(The records):
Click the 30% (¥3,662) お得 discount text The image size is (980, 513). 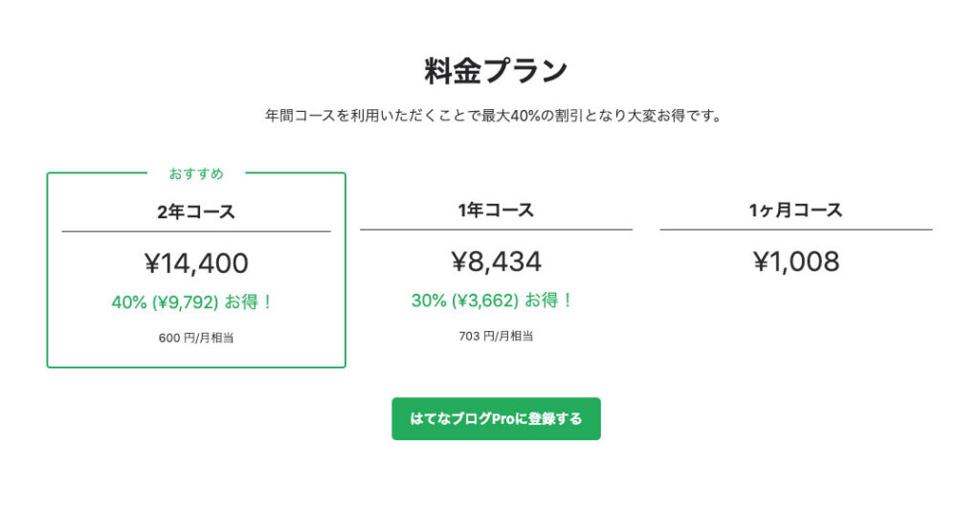[x=492, y=300]

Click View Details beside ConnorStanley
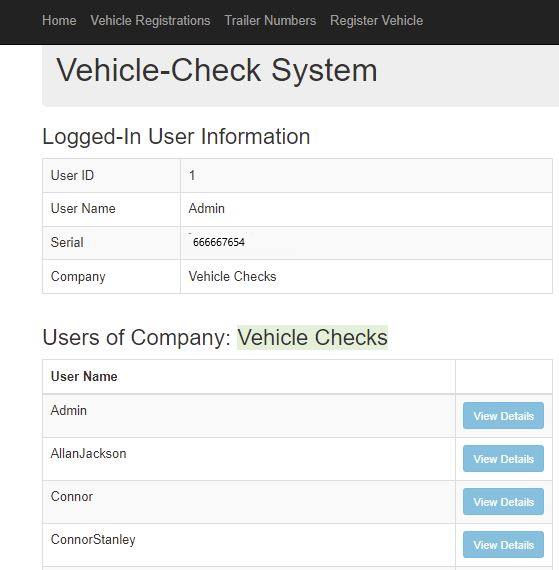[x=503, y=545]
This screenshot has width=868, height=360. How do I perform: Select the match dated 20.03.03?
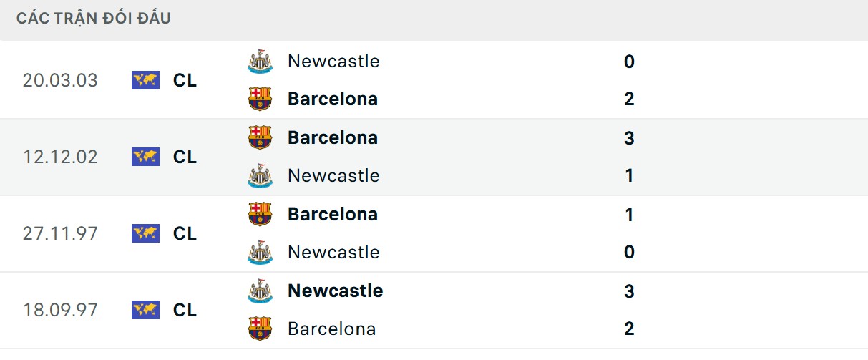coord(60,80)
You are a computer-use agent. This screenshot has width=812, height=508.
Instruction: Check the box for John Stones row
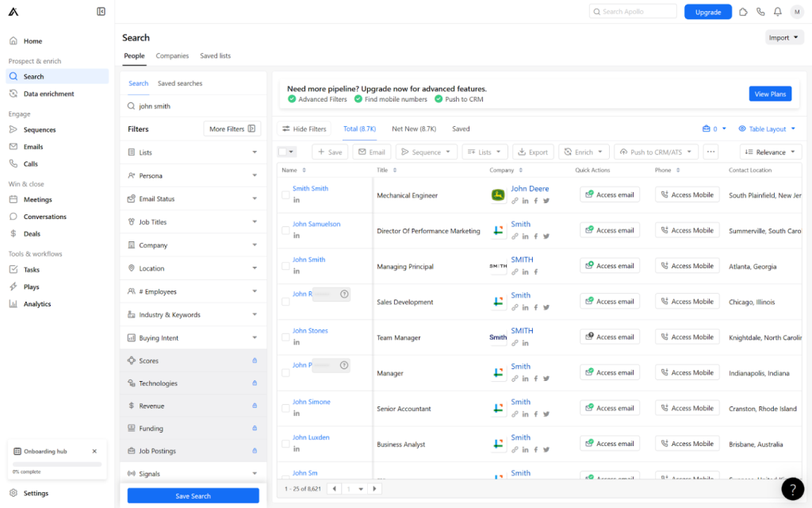pyautogui.click(x=285, y=337)
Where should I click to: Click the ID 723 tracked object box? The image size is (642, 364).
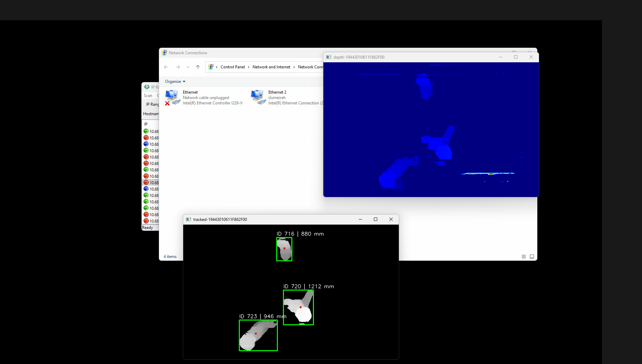(258, 335)

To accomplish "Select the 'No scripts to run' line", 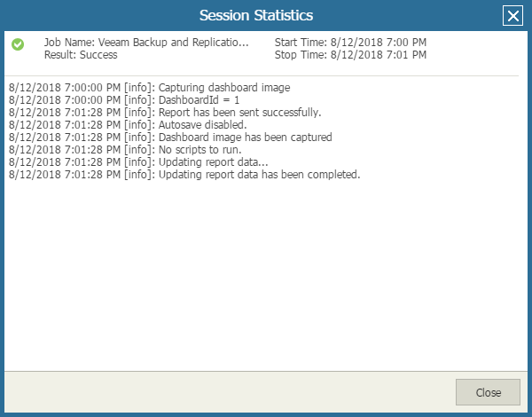I will (x=125, y=150).
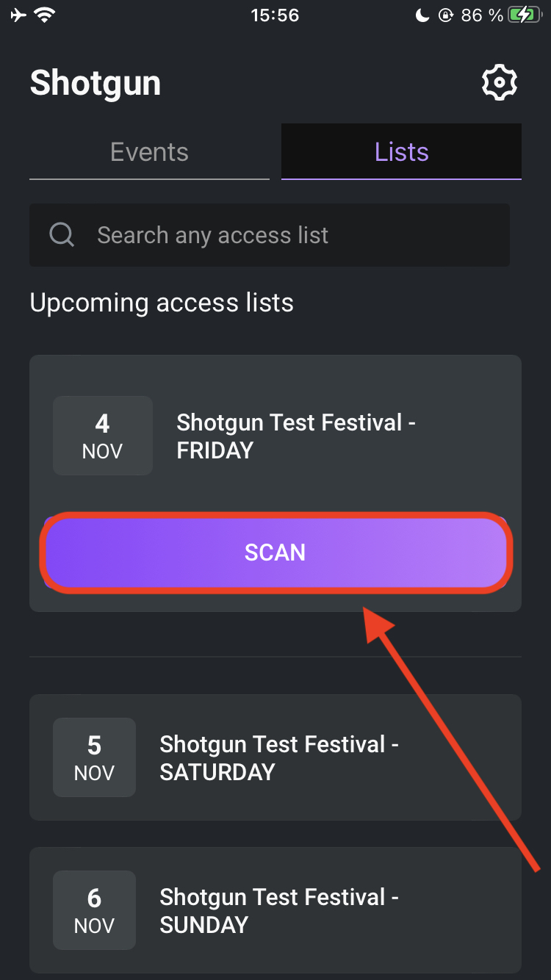Tap the 4 NOV date badge
The width and height of the screenshot is (551, 980).
(103, 436)
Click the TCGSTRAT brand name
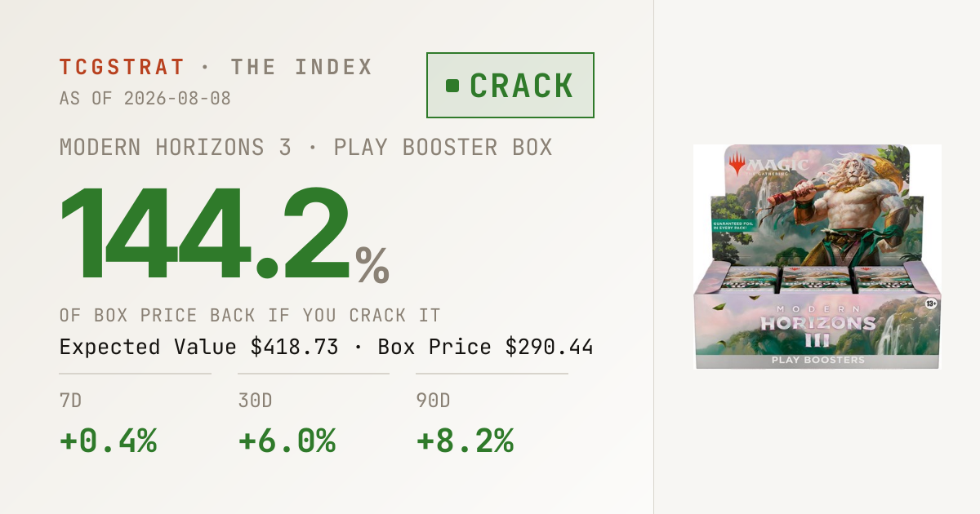The image size is (980, 514). click(x=123, y=67)
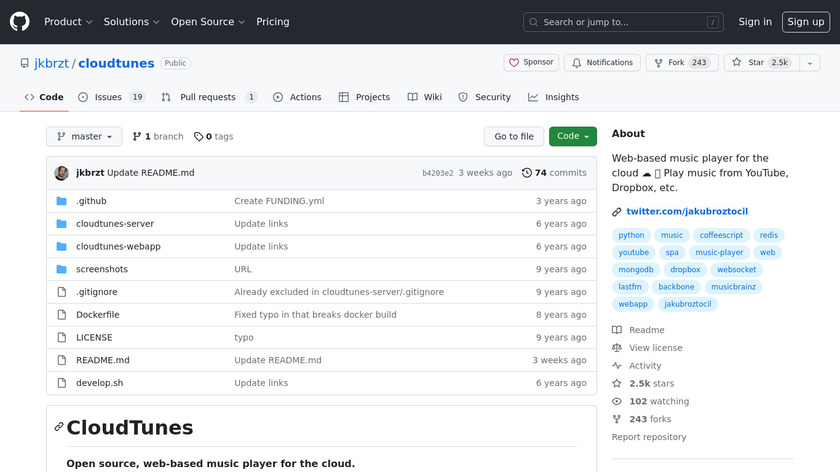Star the cloudtunes repository
Screen dimensions: 840x472
[756, 62]

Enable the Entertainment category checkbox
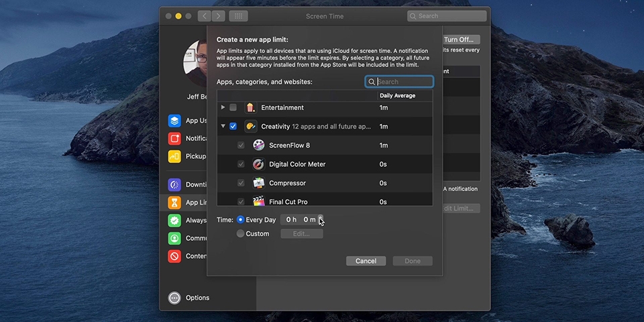tap(233, 107)
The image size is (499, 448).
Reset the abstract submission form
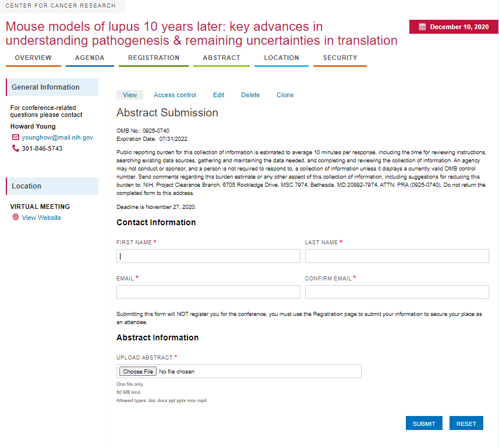pos(466,424)
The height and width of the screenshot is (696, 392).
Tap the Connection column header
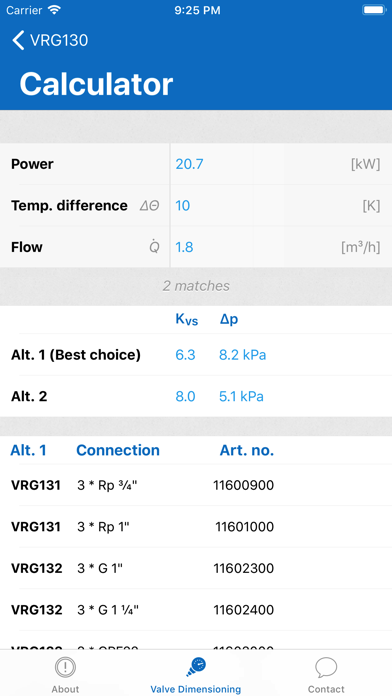118,450
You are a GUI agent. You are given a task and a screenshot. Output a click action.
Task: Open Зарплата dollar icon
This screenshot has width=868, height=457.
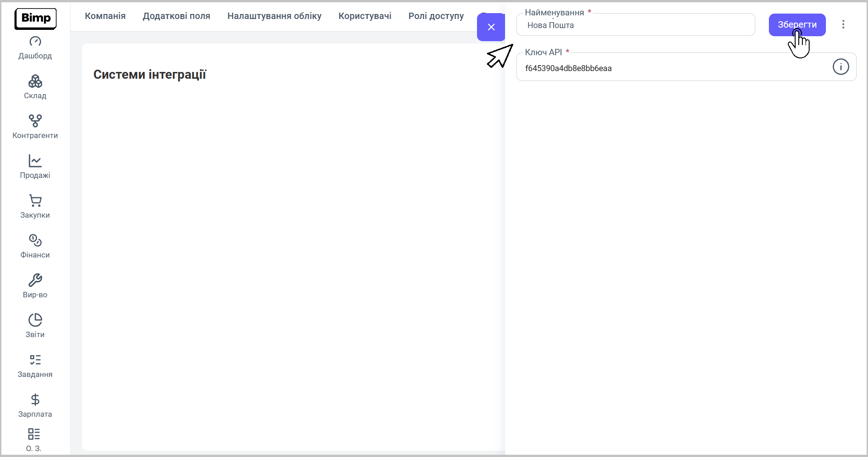[x=35, y=400]

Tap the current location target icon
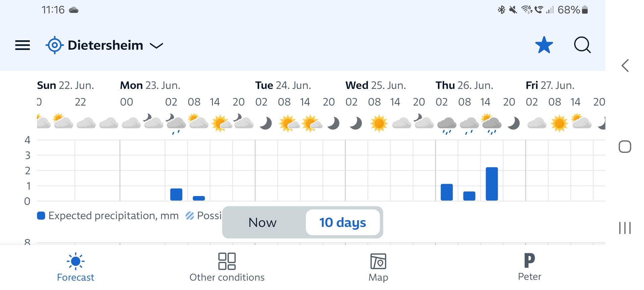coord(54,45)

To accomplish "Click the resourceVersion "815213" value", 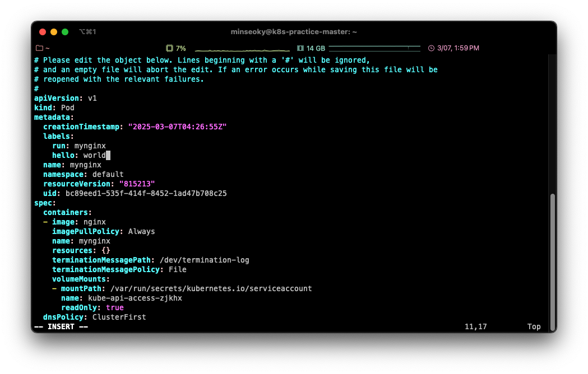I will (x=137, y=184).
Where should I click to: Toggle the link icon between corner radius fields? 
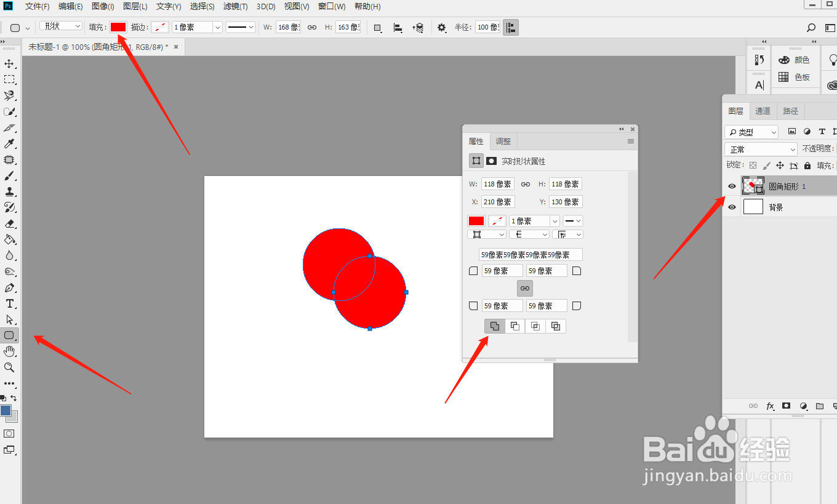pos(524,287)
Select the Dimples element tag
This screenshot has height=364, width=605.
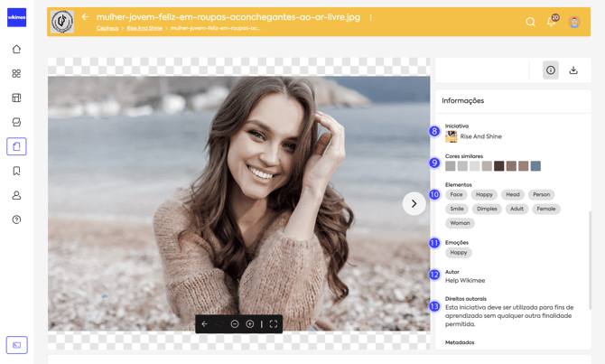pyautogui.click(x=487, y=209)
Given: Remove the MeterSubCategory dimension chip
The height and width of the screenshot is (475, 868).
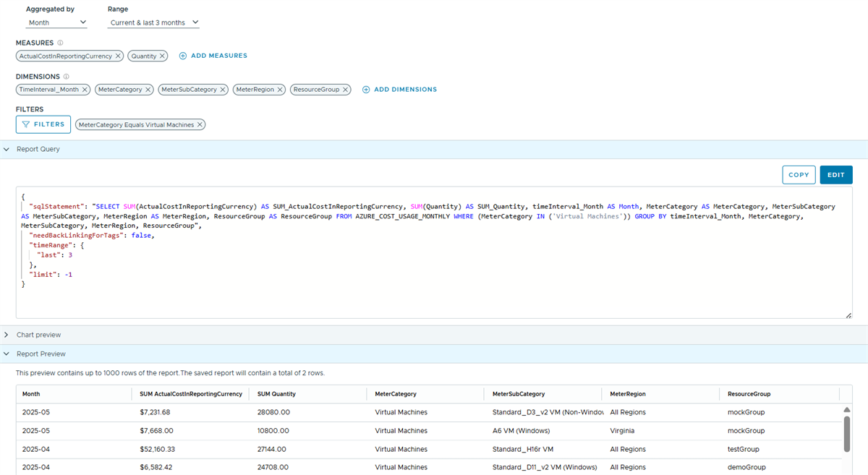Looking at the screenshot, I should [x=223, y=90].

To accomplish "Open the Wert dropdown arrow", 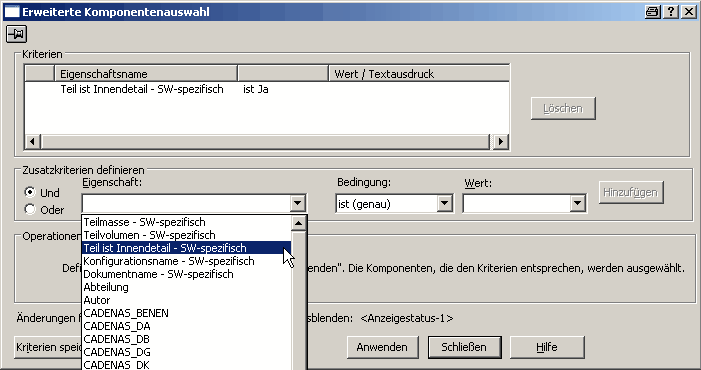I will pos(578,204).
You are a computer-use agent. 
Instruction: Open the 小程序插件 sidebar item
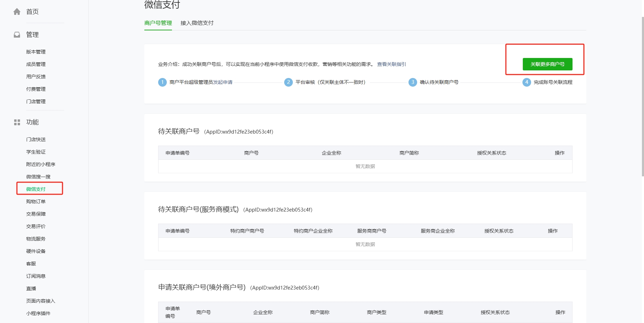[38, 313]
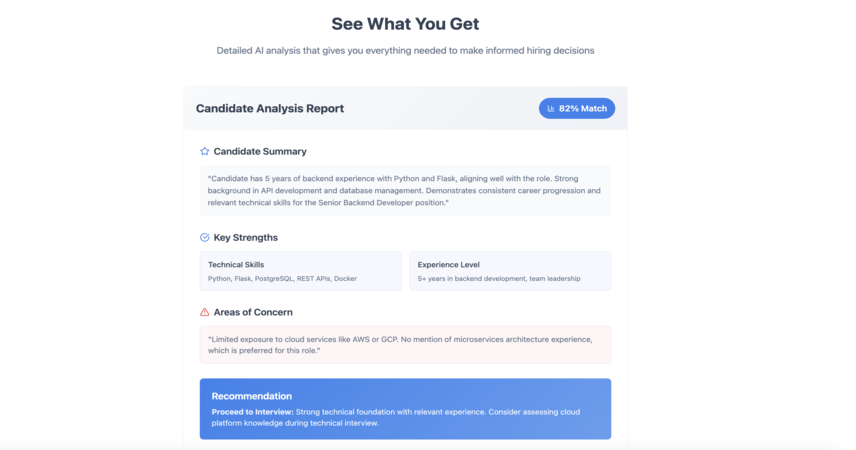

(Assignment): What is needed is each line from the records with the word "agent" in it.

(Result of the task):
You are a computer-use agent. This screenshot has width=812, height=508.
You are a GUI agent. You are given a task and a screenshot. Output a click action.
You are a computer-use agent. 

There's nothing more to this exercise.